The Internet has a lot of sights that refer to the crash and to the F-86 pilots who flew in Korea and Vietnam.
Most sites have a comments section, and I've left messages, asking for information from people who either flew with my dad or knew him, and I've received several responses. One man who bunked right next to him has retired to Honey Grove, and we plan to get together for dinner as soon as possible.
Connecting with these men and hearing their stories has given me a lot of memories — and peace.
Last Friday night, however, I was completely blown out of the water when I answered the phone and a man said, after confirming he was actually talking to Terry Hamilton Mathews, "I was there the day your father died."
The man was prompted to call after seeing a post I made at the Korean War Project's site.

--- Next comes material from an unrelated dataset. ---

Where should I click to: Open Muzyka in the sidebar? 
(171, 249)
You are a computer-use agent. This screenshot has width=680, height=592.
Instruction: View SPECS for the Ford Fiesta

He said he had never talked about the day of the crash to anyone, even his wife of 54 years — until last week.
The man, now 73 and living in Las Cruces, N.M., was an 18-year-old Air Force policeman who was dropping someone off at the Tachikawa airport.
He said he was at the crash scene within five minutes of the impact. He said it was the most horrific experience of his life.
"When we realized it was going to be a recovery, not a rescue, everyone fell to their knees," he said.
He said he has used the Internet to find the names of men killed that day.
"I printed out a list and have said a prayer for every one of them."
He said he doesn't sleep well. He said he doesn't have nightmares anymore, but he still wakes up every couple of hours.
We talked for about 30 minutes. He was very kind, and at the end, he said he was glad he had picked up the phone.
"It was very hard for me to call, really hard," he said. "But I read your comment and cried, and knew I had to speak to you."
While he might not have been able to do anything at that crash site on June 18, 1953, on March 20, 2009, Kirby Prickett changed two lives – for the better.
I spoke with Mr. Prickett again on Sunday. He said he felt better and thought it was finally time to tell his children the story.
He said he still didn't sleep well, but he did not wake up thinking about "that little girl who was missing her daddy."
Never pass up a chance to do a kindness for another. You never know whose heart you’ll heal.